The Abbott Government's super policy blind spot - Joint op-ed

The Abbott Government's super blind spotBusiness Spectator, 3 September

Joint op-ed with Bernie Ripoll MP

People sometimes ask why those of us in the Labor Party are such strong advocates for evidence-based policymaking. The reason, of course, is that without drawing on evidence, personal prejudices can quickly come to guide public policy, paving the way for blind spots to cloud the view of what needs to be done.

The Abbott Government is letting just such a blind spot block out good evidence when it comes to changing the governance arrangements for Australia’s industry super funds.

The Government is proposing to end more than two decades of successful joint governance by employer and employee-nominated fund directors and instead force boards to take on both an independent chair and one-third independent directors.

Setting aside the amusing spectacle of a so-called ‘liberal’ party seeking to mandate how independent investment funds structure themselves, this decision flies in the face of all available evidence about what’s in the best interest of Australians saving for retirement.

For starters, recent research by Monica Tan and Marie-Ann Cam from the University of New South Wales found investment management fees and operating expenses rise with the number of independent trustees sitting on a fund’s board.

These higher fees and expenses are paid for out of members’ savings. That means having more independent directors could lead to lower after-fee returns.    

To meet the government’s proposed rules, industry funds would also have to find and appoint 64 new chairs and bring in 295 new directors. Industry Super estimates this churn would cost up to $168 million – a price that would also be passed directly on to fund members through higher fees.

These costs might be worth paying if there was any evidence that super funds with more independent directors perform better overall. But in fact, the evidence points in the opposite direction. 

Modelling by SuperRatings shows industry funds with employer/employee boards have outperformed retail funds by 1.66 per cent over the past decade. That’s why the average industry fund has delivered $16,000 more to their members in the last 10 years than the average retail equivalent.

Of the top 10 best performing super funds for the past financial year, just two were retail funds. If we take a longer view and look at the top 10 funds over the last decade, not a single retail fund makes the list. Given this, it’s not surprising that the Assistant Treasurer recently switched his work superannuation from a retail fund to an industry fund.

So if having more independent directors on super fund boards doesn’t improve returns and may actually reduce them, why is the Abbott Government so fixed on making this change?

As is so often the case with this government, it comes down to a question of ideology. The Coalition opposed universal superannuation in 1992, froze it in 1996, and froze it again in 2014. In fact, we can’t recall the Coalition ever casting a vote in favour of superannuation for ordinary Australians.

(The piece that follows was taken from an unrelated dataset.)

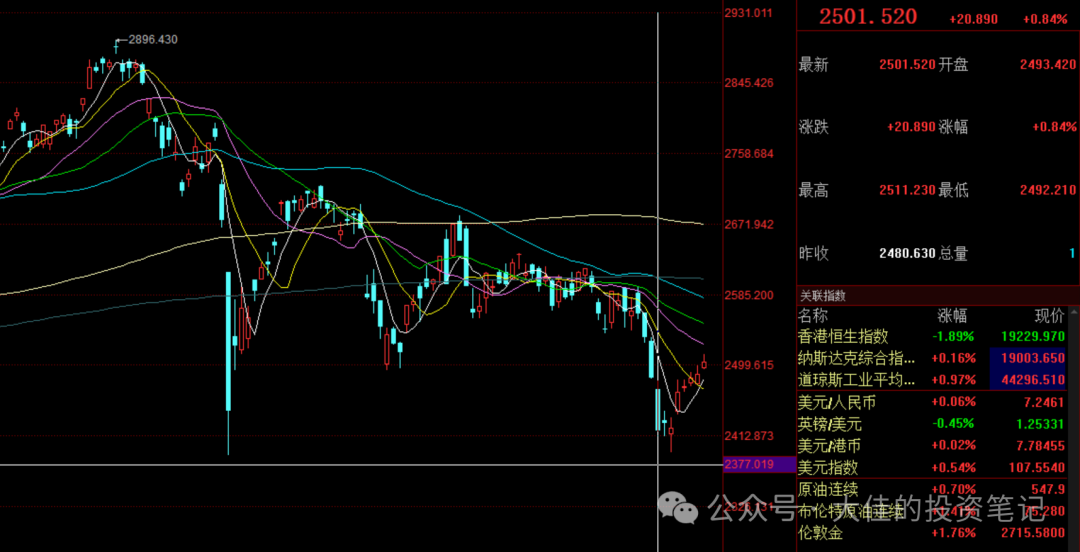Click the large 2501.520 current price header
This screenshot has width=1080, height=552.
click(867, 17)
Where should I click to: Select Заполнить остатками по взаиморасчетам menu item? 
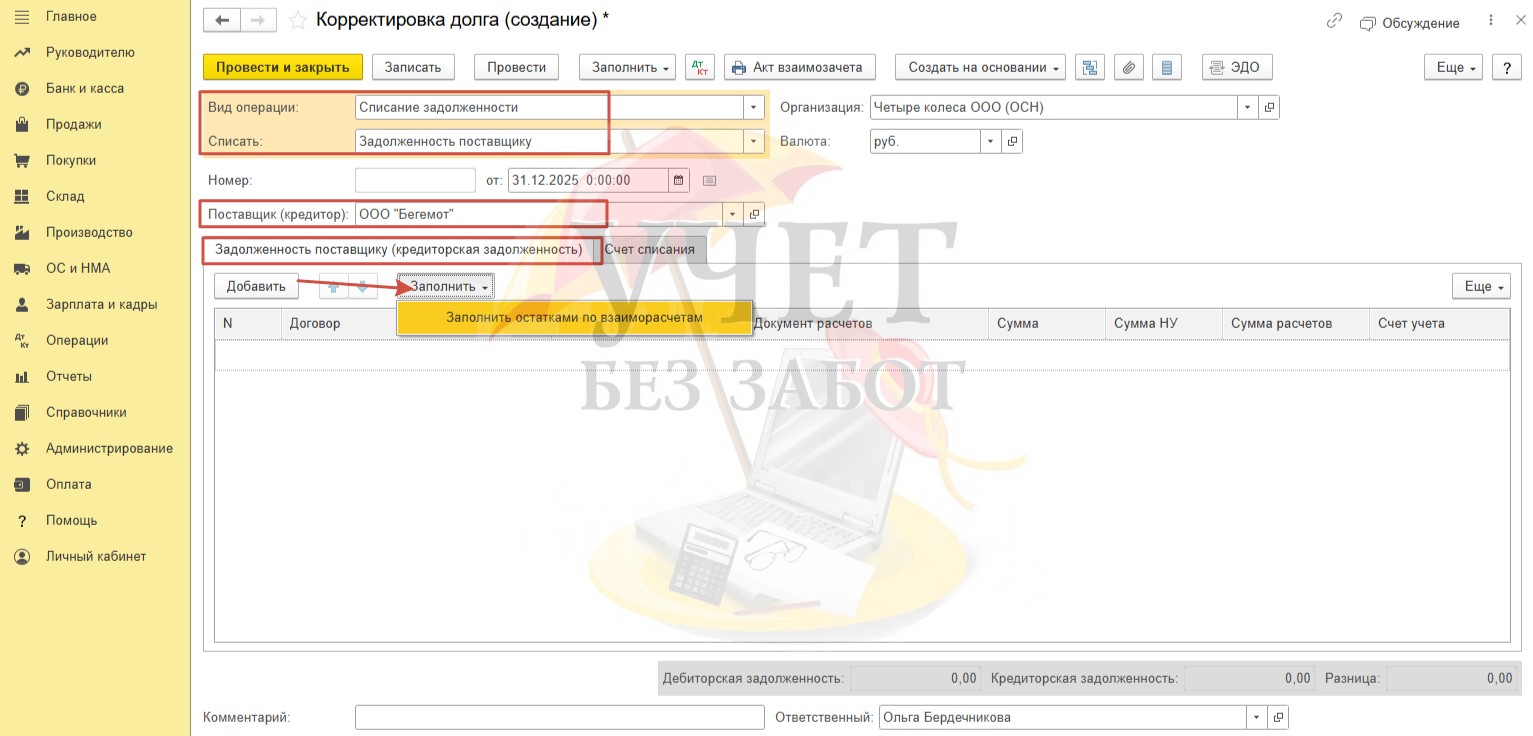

But ideology doesn’t just apply to their opposition to superannuation. This government has a pathological dislike of unions and wants to weaken their role in every aspect of public governance it can.

They don’t care that unions continue to play an important role in keeping Australians safe at work, or that they are a vital force against rising inequality.

And so they are studiously avoiding the facts staring them in the face: that combined governance of funds by employer and employee representatives delivers the best outcomes for Australia’s super savers.

The proposed super governance changes are being driven entirely by prejudice, not evidence. That’s a poor basis for making policy that could cost Australian households thousands of dollars in retirement incomes.

Australia’s industry super funds don’t need drastic governance changes. What they would benefit from is a government that’s a little less concerned with pursuing vendettas, and a little more focused on ensuring all Australians are set up for a financially secure old age.